PBS produced a documentary with a corresponding website titiled,”Race: The Power of an Illusion”. This documentary details all the major issues surrounding race, it’s legacy, it’s origination, and the discrimination and predjudice that still exists today as a result of racial bigotry.

The current atmosphere in today’s business world is that the isms (racism, sexism, etc., ) are not the problem that they used to be. Today, diversity practitioners (myself included) seem to moving toward unconscious biases as the basis for diversity discussions. ( In my opinion this is a good thing.) However, it needs to be understood that the discussion of unconscious biases is a strategy to get to the much harder discussion of race, class, sexual orientation, and gender.

This is where the PBS website and documentary on Race can become a powerful tool. Of particular interest is how the government through small institutional discrimination set up a system which snowballed into significant advantages for the majority. Unfortunately, because most don’t realize this history or dynamic they attribute minority poverty to a lack of group motivation and a disconnected culture.

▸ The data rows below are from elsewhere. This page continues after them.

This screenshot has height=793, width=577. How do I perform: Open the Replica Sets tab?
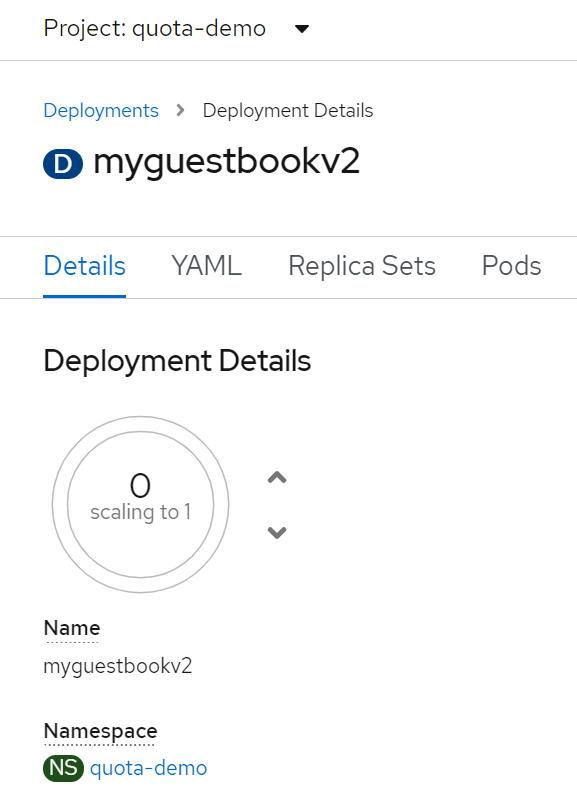click(362, 266)
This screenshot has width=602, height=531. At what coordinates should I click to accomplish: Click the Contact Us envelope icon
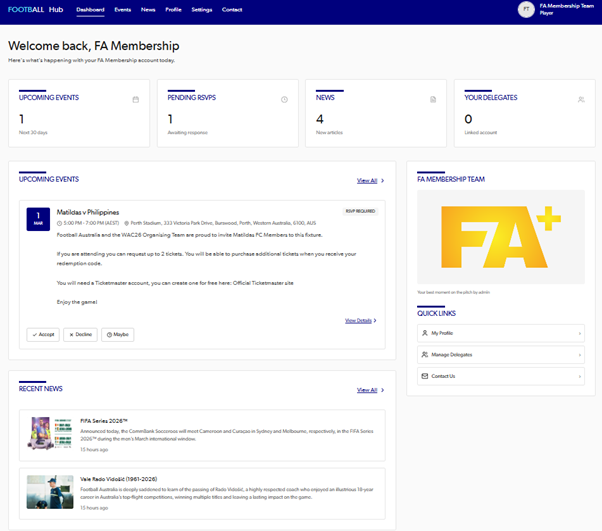pyautogui.click(x=425, y=376)
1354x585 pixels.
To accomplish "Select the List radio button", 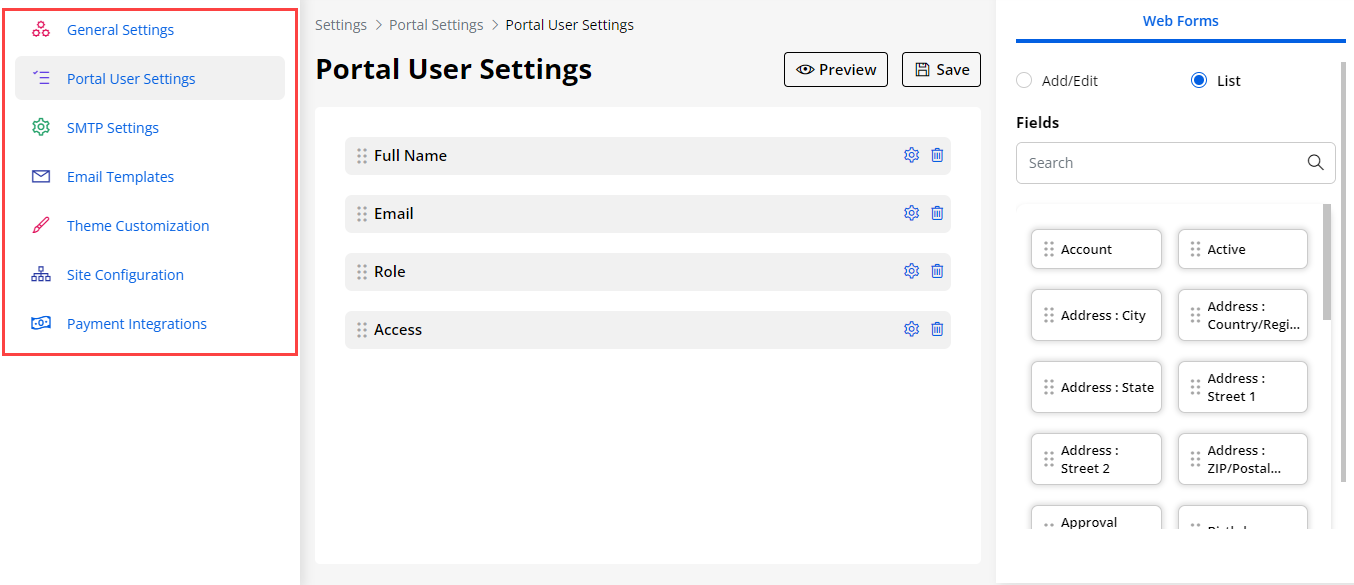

This same dynamic can be applied to the workplace. Historically company promotion, hiring, and development systems were set up to favor the majority group over minority groups. In some instances these discriminatory processes were minor in their application but significant in their impact. This relates back to my discussions of complexity science and it’s underlying architecture social network theory. From the complexity science perspective simple rules originating from initial conditions can create long term and significant outcome differences.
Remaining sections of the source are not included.